17th Century cannon styles

During the 1600s orders for guns specified calibre, weight and length, but left the rest up to the skill and discretion of the gunfounder. The designs were distinctive to the foundry. Fig 1 shows a mid 17th century cast bronze gun made by John Browne for the then Prince Charles, later King Charles I. Fig 2 shows a bronze gun made by Thomas Pitt for King Charles. The different breech styles, the thickness and position of the reinforces are quite different and specific to each gunfounder.

John Browne gun

Figure 1.   17th century Bronze Cannon cast by John Browne. source: Royal Armoury.

Thomas Pitt gun

Figure 2.   17th century Bronze Cannon cast by Thomas Pitt. source: Royal Armoury.

17th Century cannon calibre

Many different values are quoted for the calibre of the various gun types. A gun might have bore of 3¼", 3½" or 3¾" and still be quoted as a Saker. The bore of guns made to fire the standard round shot could also vary considerably. A gun may need to be bored with a larger diameter in an effort to make a straight smooth bore, particularly so for cast iron guns. This resulted in a greater windage, the difference in diameter between shot and bore, than would be achieved with a bronze gun. The smoother the bore and the smaller the windage, the better the gun would perform.

Drakes

In the mid 1620's the biggest market for guns was the Navy, which preferred guns cast in "brass" because they were lighter than their cast-iron equivalents. The metal used was actually bronze but it was always referred to as brass.
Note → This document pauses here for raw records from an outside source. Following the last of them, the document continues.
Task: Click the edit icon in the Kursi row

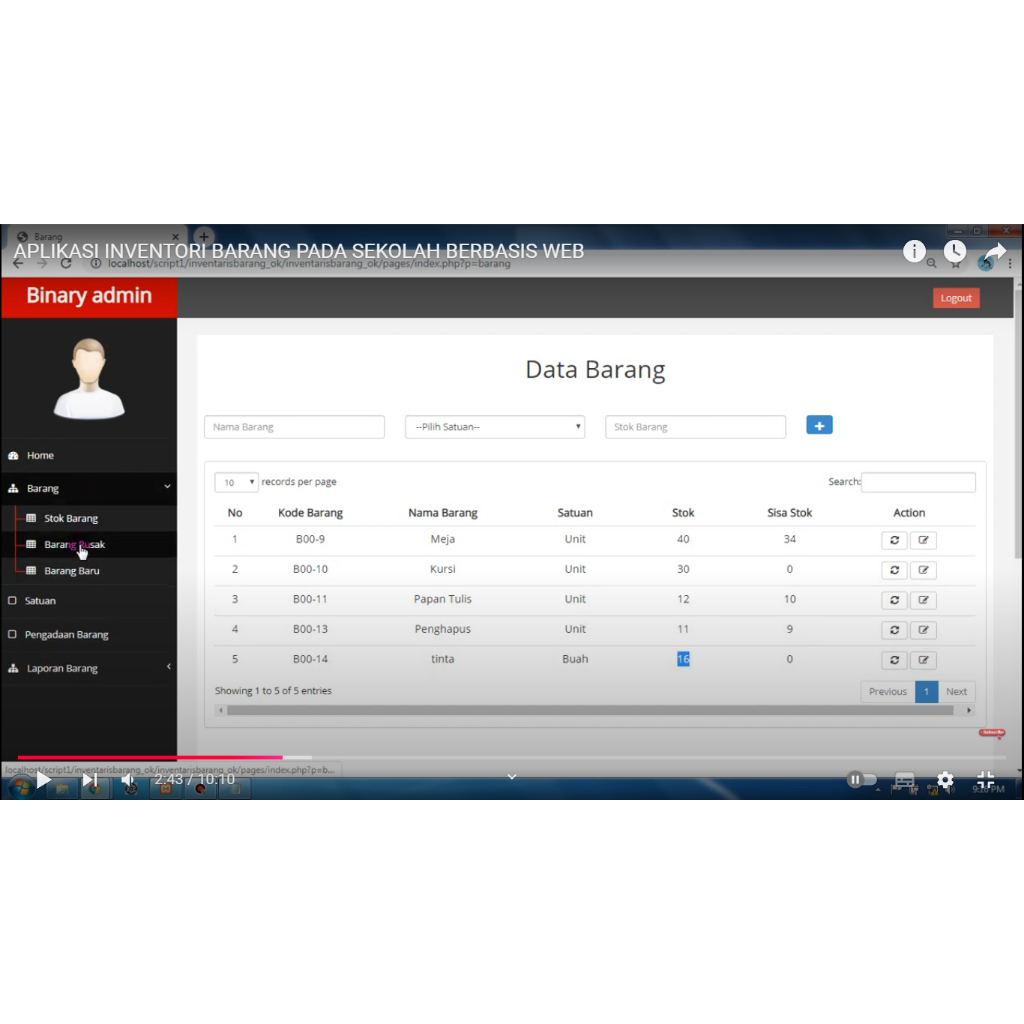Action: 923,570
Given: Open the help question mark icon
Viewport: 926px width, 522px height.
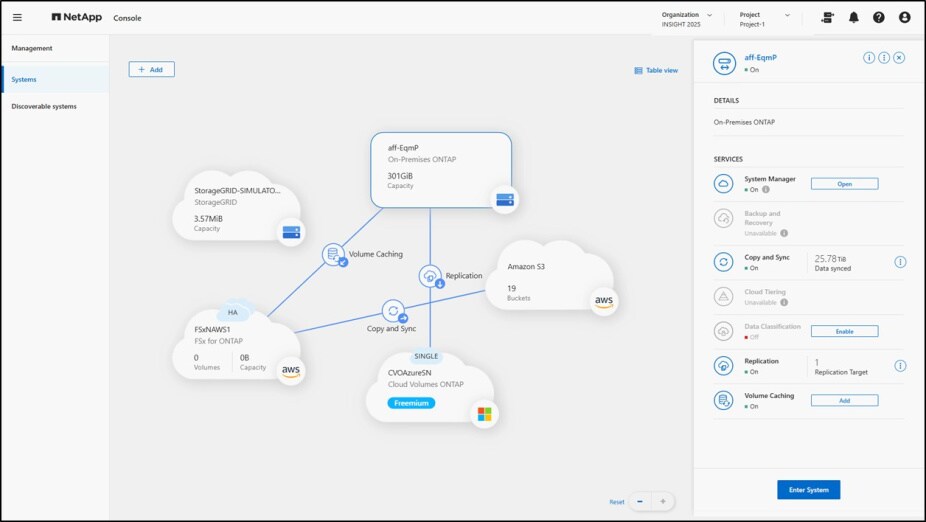Looking at the screenshot, I should (x=878, y=17).
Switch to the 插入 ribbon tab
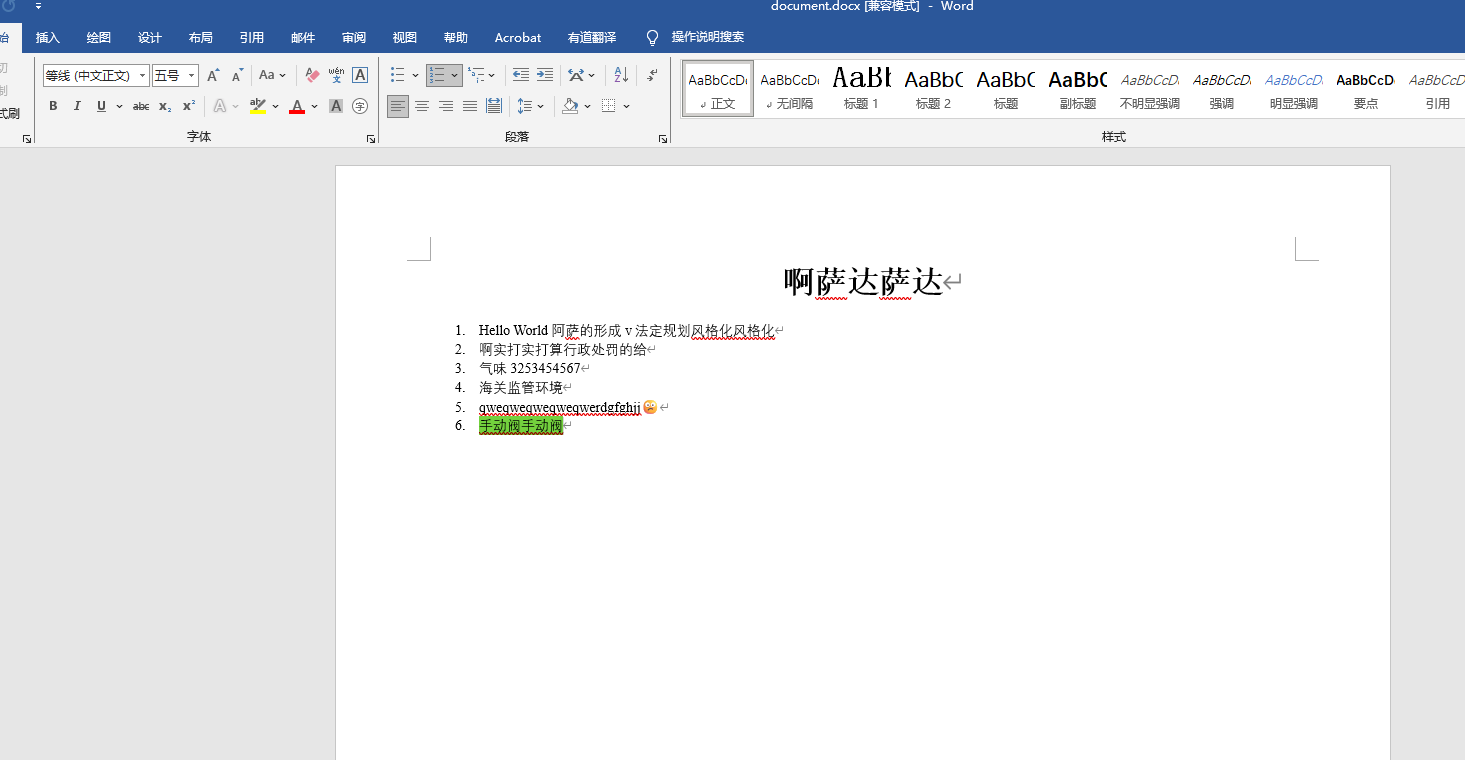The height and width of the screenshot is (760, 1465). (x=47, y=37)
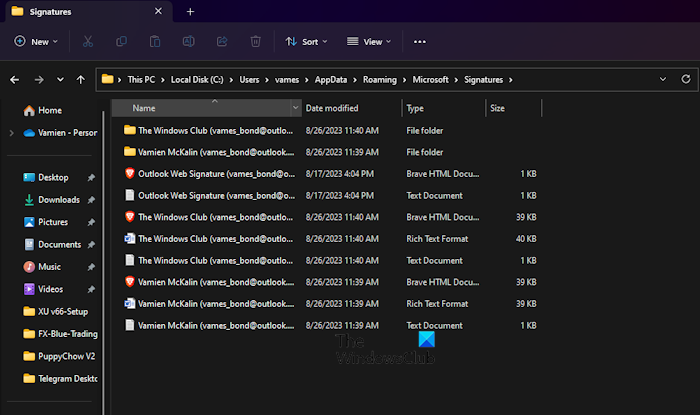700x415 pixels.
Task: Expand the Vamien Personal OneDrive tree node
Action: [x=11, y=132]
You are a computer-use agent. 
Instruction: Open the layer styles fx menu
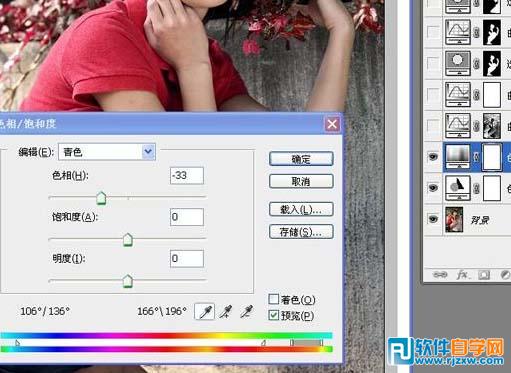pyautogui.click(x=462, y=275)
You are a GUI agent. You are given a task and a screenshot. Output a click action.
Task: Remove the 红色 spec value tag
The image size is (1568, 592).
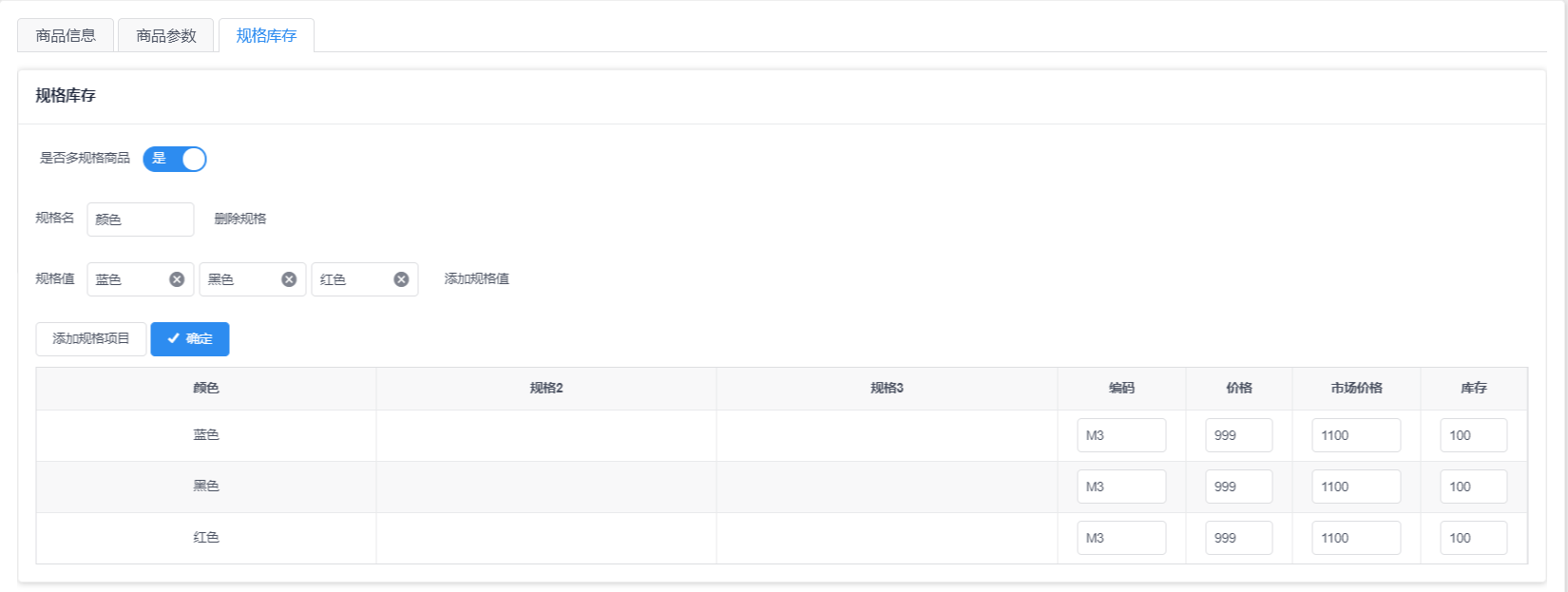point(401,279)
The Navy commissioners were directed to investigate the possibility of light-weight iron pieces, perhaps with the intention of replacing the more expensive "brass" guns. Only the gunfounder, John Browne was willing to undertake the work. Six of these guns, known as Drakes, were tried and proofed by being fired with double the normal powder charge. So successful were Browne's guns, that in 1627 he received an order for 4 demi-cannon, 16 culverins and 120 demi-culverins, all to be cast iron drakes.

The key feature of the drake was the powder-chamber which tapering toward the breech[3]. This effectively created a thicker walled breech and a smaller powder chamber. The drake's restricted powder chamber meant that they used a smaller charge than normal guns of similar calibre and length. This may explain why they could safely withstand proofing despite being lighter than legitimate guns.

The term Drake became used to described various cannon. Drakes were usually lighter than ordinary guns of the same calibre and length. For instance, Culverin drakes with a length of 8 ft were approximately 13% lighter than culverins of the same length. However, this was not the case with the large guns, demi-cannon drakes weighed the same as ordinary demi-cannon[4].

Table 1, shows the types of new iron guns ordered by the Commonwealth Government between 1650 and 1653 and demonstrates the popularity of drakes and shows that they were no shorter than other guns of the same type.

Type of gun Numbers of guns for given length
7 ft 7½ ft 8 ft 8½ ft 9 ft 9½ ft 10 ft 10½ ft 11 ft
Demi cannon

22 25




Demi cannon drake

64 51 240

2
Culverin

37 10
5 2

Culverin drake

866 130 2 12 34
3
Demi culverin 76 57 114
4 4 14

Demi culverin drake 10
964 25
2 94

Saker

66 2 4 4


Saker drake 11
235





Minion








Minion drake 6







Table 1.  Iron guns ordered by the Cromwell Government 1650-1653[4].

Prince Rupert patent

The first major improvement in ordnance design occurred after the second British-Dutch War of 1666-67. The Dutch Raid of 1667 prompted a rearmament programme. Prince Rupert was granted a patent on a process for annealing cast iron guns so that they could be machined as if they were wrought iron[5]. During the 1670s the gunfounder John Browne produced several guns by this process. The annealing did allow for much smoother, truer bore than the rough cast iron guns but the process was much more costly and production ceased.

Eighty years later these guns was still being cited as an example of good design and were probably the best designed smooth-bore guns ever produced in Britain, certainly considerably better than those produced during the 18th and 19th centuries. They were designed on the basis of 11 calibre (bore diameter) circumference at the touch hole diminishing to 7 calibre at the neck[1].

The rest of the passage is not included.